Commentary: Ukraine should join NATO, but not while the war has yet to be won
Again, I agree. Putin is a bully and an aggressor, and needs no provocation to menace or attack. He only understands deterrence, expressed in the language of power and martial prowess. That, as it happens, is why NATO exists.
A SLIDE INTO WORLD WAR III
The proper argument against admitting Ukraine is different. It’s that you can’t promise to defend a new member already under attack without simultaneously and directly entering that same war. As long as Putin’s troops are shooting at Ukrainians, all the other allies would be obliged to help – that is, to return fire. The escalation scenarios are impossible to predict. But they include a slide into World War III.
In that sense, the mutual-defense clause of Article 5 implies an automaticity not unlike that of the more complex alliance configurations leading up to World War I. Back then, in ways Europe’s leaders didn’t fully understand, a cascade of treaty obligations turned a dispute between Austria-Hungary and Serbia into a continental, and then almost global, inferno.
There is no plausible way, moreover, to define Ukrainian membership in a way that forestalls such risks.
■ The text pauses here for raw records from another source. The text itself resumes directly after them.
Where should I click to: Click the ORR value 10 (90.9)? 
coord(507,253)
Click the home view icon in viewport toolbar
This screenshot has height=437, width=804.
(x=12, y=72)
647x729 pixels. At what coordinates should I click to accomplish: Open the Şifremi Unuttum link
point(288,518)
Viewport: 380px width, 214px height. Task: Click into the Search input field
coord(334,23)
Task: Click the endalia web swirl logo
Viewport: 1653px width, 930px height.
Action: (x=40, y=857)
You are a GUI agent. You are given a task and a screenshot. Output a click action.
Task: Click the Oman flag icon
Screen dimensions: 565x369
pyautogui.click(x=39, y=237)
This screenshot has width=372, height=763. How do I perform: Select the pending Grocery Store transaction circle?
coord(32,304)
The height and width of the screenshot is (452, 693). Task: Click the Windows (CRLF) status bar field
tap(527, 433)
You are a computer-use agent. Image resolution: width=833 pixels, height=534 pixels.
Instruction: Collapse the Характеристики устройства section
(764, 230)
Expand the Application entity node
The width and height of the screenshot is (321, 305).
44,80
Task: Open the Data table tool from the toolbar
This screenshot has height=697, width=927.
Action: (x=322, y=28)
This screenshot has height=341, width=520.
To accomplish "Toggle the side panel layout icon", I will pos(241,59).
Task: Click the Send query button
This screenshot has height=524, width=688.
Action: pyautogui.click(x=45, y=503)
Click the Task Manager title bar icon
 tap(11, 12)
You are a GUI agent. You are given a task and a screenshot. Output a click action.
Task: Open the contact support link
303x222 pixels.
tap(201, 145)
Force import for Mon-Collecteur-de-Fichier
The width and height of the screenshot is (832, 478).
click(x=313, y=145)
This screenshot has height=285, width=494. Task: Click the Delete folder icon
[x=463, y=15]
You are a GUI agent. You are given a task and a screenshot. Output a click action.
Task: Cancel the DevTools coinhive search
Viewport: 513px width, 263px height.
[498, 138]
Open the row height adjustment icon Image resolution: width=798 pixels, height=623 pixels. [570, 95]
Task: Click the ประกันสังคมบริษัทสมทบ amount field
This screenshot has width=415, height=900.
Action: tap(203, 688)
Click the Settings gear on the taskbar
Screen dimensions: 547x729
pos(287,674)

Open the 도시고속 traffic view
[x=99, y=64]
NATO cannot, for example, extend Article 5 just over those territories currently held by the Ukrainians.
First, that exclusion would already amount to exactly the concessions the Ukrainians rightly refuse to make, in effect ceding much of Zaporizhzhia, Kherson, Donetsk, Luhansk and Crimea.
Second, such technicalities wouldn’t reflect the actual frontline, which is fluid. Ukrainians and Russians will keep shooting at each other throughout the nation. Except that the Russians would then be gunning at Ukrainian NATO soldiers.
As soon as the alliance becomes a war party in this hypothetical situation, the allies would therefore have a legitimate stake in Kyiv’s strategy. Their primary goal would necessarily be to keep the war from spreading to the Baltic, the Arctic, outer space and nuclear silos – from becoming World War III.